**Supplied passage**
◆ ◆ ◆ ◆

To monitor the status of the train dataset download, run (pull) the get-metadata:

TRAIN_DATASET_PULL_STATUS=$(tao-client dino get-metadata --id $TRAIN_DATASET_ID --job_type dataset)
echo $TRAIN_DATASET_PULL_STATUS

Creating the validation dataset

This returns a UUID representing the eval dataset id for other steps like dataset_convert and evaluate. Examples include options for the private cloud dataset using workspace_id and public cloud dataset using url. The possible CLI arguments are the same as for the train dataset.

EVAL_DATASET_ID=$(tao-client dino dataset-create --dataset_type object_detection --dataset_format coco --url https://tao-detection-synthetic-dataset-dev.s3.us-west-2.amazonaws.com/data/object_detection_val/ --use_for '["evaluation"]')

◆ ◆ ◆ ◆

**Stated task**
Reproduce the passage on TAO client dataset commands in full, character for character.

[Lines of data]
◆ ◆ ◆ ◆

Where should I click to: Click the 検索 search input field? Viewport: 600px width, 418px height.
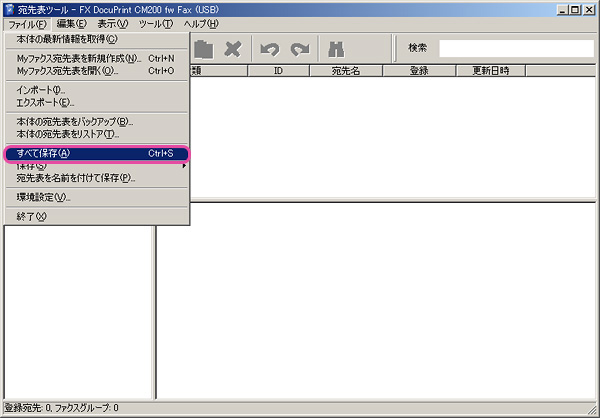[x=515, y=48]
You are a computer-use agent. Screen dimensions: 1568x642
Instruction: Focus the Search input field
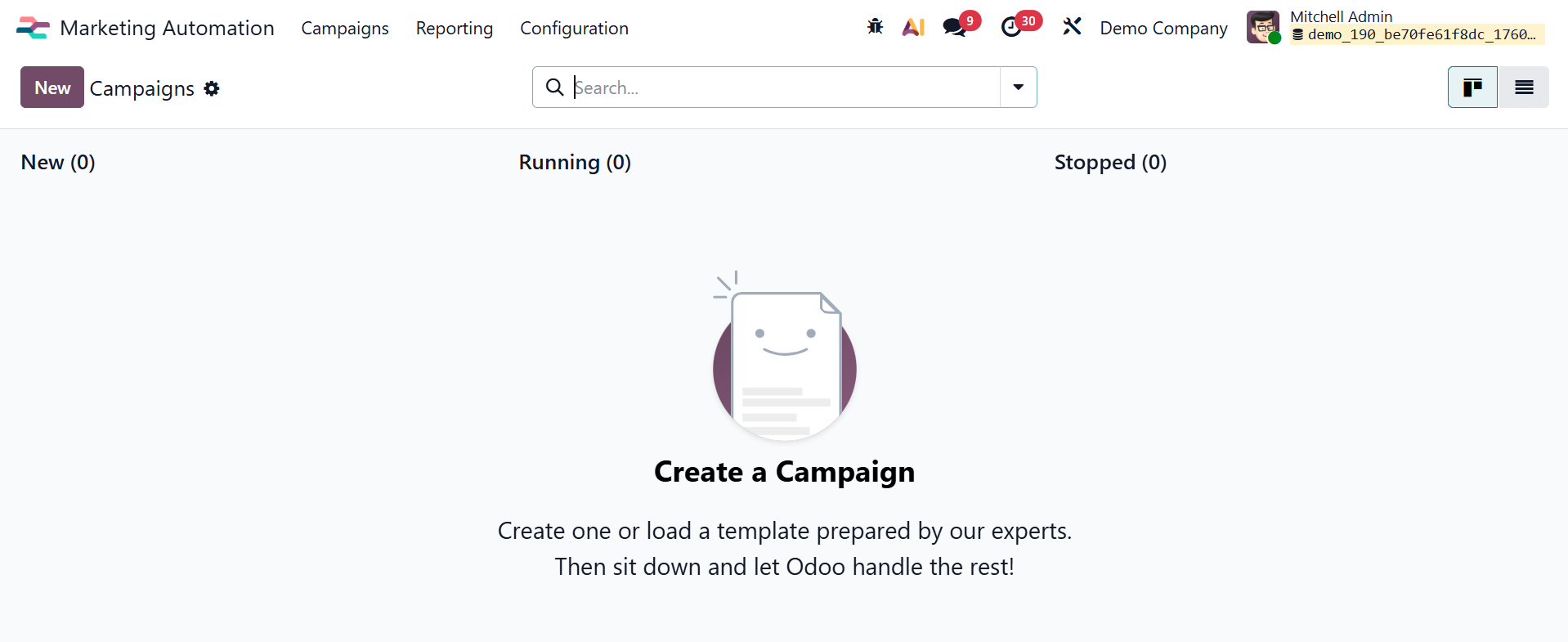point(783,88)
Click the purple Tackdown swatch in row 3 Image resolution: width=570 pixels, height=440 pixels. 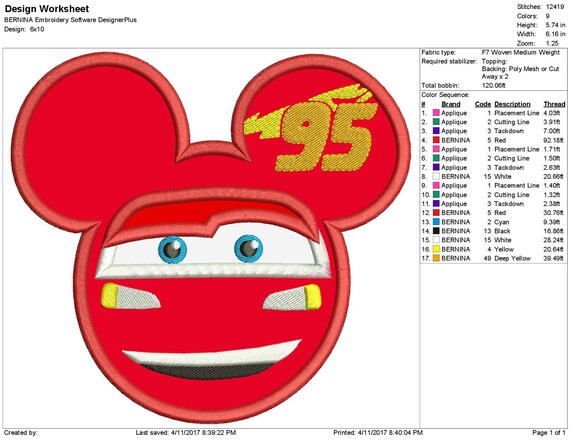point(436,131)
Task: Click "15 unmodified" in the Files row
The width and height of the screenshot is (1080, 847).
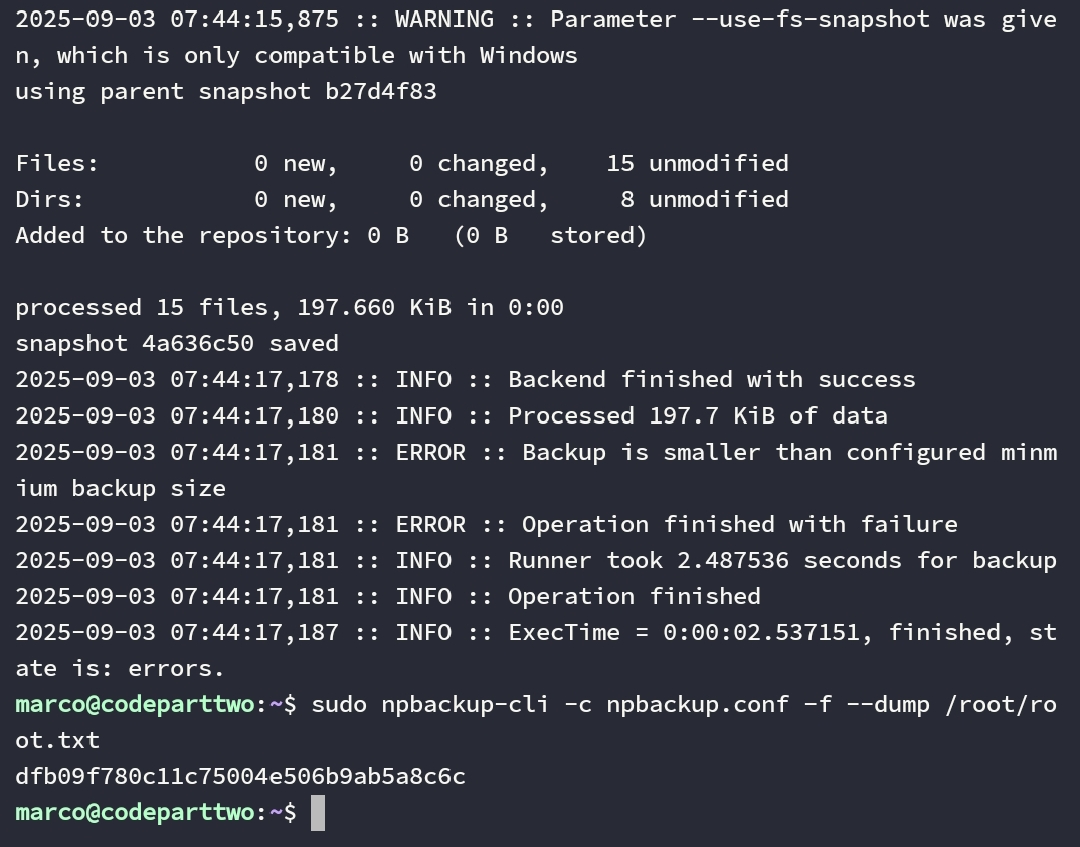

◆ ◆ ◆ ◆

**Correct result**
To monitor the status of the train dataset download, run (pull) the get-metadata:

TRAIN_DATASET_PULL_STATUS=$(tao-client dino get-metadata --id $TRAIN_DATASET_ID --job_type dataset)
echo $TRAIN_DATASET_PULL_STATUS

Creating the validation dataset

This returns a UUID representing the eval dataset id for other steps like dataset_convert and evaluate. Examples include options for the private cloud dataset using workspace_id and public cloud dataset using url. The possible CLI arguments are the same as for the train dataset.

EVAL_DATASET_ID=$(tao-client dino dataset-create --dataset_type object_detection --dataset_format coco --url https://tao-detection-synthetic-dataset-dev.s3.us-west-2.amazonaws.com/data/object_detection_val/ --use_for '["evaluation"]')